== Problem statement ==
Rewrite the records from the line containing "You are a computer-use agent. The image" up to and including the line containing "click(2088, 268)", with "Page Layout" changed to "Print Layout" and everything else left as it is. Return only those lines.

------------------------

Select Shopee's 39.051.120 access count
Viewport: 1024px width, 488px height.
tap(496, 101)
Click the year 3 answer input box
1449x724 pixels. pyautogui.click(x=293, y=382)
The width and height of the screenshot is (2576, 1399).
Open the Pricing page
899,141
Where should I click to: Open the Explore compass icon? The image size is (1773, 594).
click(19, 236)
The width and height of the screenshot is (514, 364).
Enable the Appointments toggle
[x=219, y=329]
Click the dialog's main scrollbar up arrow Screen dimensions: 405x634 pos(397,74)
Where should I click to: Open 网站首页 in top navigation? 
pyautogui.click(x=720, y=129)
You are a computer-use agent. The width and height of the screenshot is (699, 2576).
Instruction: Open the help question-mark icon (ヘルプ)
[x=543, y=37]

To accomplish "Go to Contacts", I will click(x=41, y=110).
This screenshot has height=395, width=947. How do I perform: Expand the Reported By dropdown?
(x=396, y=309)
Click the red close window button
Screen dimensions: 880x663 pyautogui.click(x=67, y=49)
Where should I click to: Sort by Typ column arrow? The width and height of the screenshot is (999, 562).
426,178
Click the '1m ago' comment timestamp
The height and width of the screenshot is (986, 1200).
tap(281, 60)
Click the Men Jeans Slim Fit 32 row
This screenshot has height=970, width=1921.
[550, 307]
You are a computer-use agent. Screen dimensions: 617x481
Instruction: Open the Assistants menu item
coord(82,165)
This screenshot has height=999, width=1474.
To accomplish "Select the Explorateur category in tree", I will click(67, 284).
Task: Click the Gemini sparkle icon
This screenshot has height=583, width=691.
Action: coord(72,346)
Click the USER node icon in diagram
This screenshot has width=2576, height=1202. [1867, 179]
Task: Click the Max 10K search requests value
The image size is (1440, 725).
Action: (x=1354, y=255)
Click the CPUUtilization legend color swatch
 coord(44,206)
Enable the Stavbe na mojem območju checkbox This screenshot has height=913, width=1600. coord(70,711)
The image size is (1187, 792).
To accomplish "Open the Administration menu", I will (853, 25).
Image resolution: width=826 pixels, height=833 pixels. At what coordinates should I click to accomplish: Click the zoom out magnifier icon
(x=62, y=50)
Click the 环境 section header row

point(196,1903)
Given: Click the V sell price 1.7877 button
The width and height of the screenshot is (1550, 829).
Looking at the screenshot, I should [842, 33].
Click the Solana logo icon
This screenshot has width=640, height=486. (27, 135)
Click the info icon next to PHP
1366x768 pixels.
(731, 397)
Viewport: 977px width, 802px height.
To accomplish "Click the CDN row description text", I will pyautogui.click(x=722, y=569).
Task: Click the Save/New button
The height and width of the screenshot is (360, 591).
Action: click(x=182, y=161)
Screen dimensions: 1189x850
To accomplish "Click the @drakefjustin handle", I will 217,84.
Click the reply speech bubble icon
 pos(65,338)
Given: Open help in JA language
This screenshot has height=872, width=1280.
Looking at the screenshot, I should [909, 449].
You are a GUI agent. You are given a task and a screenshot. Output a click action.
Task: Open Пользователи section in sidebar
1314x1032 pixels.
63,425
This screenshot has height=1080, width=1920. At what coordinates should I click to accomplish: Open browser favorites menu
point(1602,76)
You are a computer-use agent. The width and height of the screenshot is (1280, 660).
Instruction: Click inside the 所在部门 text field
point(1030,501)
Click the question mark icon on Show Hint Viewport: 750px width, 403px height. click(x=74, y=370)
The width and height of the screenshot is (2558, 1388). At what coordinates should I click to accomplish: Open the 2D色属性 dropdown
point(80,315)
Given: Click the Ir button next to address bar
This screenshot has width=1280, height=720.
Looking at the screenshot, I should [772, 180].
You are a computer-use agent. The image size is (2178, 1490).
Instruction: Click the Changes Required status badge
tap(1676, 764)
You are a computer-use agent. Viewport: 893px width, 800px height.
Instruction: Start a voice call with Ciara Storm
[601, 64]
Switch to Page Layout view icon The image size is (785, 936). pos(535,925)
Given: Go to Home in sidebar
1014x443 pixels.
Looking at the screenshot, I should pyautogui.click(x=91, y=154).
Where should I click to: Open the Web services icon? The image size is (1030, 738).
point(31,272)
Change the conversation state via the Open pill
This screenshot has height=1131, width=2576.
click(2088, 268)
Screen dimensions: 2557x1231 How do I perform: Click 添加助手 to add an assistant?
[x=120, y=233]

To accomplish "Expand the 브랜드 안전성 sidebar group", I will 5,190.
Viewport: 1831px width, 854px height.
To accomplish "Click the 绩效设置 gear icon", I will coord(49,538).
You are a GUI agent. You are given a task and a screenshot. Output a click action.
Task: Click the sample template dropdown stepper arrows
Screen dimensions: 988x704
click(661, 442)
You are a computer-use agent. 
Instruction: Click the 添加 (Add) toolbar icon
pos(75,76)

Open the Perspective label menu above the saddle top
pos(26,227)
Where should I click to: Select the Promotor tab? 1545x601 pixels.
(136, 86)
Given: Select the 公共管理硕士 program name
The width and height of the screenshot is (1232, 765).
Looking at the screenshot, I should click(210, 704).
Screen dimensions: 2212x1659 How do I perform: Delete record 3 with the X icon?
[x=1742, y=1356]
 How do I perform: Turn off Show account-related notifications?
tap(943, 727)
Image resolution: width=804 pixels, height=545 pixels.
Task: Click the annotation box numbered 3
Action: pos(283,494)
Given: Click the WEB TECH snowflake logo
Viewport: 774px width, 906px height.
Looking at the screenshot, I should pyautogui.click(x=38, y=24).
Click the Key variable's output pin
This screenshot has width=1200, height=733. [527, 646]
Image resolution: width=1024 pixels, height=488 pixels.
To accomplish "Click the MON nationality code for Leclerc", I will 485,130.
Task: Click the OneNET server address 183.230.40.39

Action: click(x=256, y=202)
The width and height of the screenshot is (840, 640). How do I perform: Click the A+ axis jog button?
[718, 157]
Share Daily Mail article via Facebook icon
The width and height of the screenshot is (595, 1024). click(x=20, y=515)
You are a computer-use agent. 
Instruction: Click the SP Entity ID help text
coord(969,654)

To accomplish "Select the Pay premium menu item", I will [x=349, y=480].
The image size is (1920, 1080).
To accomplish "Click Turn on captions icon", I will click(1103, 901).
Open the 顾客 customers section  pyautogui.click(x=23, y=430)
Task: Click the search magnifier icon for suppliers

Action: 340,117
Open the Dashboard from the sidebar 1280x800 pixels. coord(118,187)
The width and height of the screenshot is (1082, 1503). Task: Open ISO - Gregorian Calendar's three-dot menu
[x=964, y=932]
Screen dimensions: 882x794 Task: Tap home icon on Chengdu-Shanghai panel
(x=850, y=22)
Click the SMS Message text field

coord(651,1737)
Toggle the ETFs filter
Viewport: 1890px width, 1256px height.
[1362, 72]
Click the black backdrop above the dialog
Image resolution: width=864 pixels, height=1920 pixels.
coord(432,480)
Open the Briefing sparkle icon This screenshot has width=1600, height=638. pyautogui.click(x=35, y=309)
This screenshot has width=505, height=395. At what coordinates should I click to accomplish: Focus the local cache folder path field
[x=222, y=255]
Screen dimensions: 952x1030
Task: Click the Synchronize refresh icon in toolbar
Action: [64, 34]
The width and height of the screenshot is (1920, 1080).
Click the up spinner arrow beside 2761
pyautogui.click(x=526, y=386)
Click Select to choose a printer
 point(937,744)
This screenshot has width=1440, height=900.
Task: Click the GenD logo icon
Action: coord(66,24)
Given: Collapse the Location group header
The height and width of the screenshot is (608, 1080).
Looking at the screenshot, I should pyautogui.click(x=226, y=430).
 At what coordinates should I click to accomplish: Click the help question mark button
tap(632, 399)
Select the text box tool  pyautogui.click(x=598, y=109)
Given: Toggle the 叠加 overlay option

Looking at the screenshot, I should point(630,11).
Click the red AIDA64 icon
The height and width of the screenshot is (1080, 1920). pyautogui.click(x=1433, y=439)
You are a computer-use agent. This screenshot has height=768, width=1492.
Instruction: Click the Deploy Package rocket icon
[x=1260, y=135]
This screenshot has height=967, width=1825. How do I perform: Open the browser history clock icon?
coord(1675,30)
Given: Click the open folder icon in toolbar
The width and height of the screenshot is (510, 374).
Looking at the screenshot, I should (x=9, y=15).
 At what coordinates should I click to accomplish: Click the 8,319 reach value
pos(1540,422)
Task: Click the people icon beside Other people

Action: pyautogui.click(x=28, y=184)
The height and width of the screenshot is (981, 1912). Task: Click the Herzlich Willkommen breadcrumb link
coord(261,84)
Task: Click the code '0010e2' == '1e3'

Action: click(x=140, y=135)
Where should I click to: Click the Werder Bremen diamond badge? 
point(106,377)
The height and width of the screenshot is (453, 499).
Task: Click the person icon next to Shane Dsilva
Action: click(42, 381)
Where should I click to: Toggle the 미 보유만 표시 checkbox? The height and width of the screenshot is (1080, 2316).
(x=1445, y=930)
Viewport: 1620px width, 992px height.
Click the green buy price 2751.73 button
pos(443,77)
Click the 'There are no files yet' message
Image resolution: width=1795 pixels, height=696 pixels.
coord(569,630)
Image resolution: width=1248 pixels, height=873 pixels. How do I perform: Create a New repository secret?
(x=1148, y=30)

------------------------

== Answer to this exercise ==
You are a computer-use agent. The image size is (2178, 1490).
Instruction: Click the Changes Required status badge
tap(1676, 764)
You are a computer-use agent. Viewport: 893px width, 800px height.
Instruction: Start a voice call with Ciara Storm
[601, 64]
Switch to Print Layout view icon The image size is (785, 936). pos(535,925)
Given: Go to Home in sidebar
1014x443 pixels.
Looking at the screenshot, I should pyautogui.click(x=91, y=154).
Where should I click to: Open the Web services icon? The image size is (1030, 738).
point(31,272)
Change the conversation state via the Open pill
This screenshot has height=1131, width=2576.
click(2088, 268)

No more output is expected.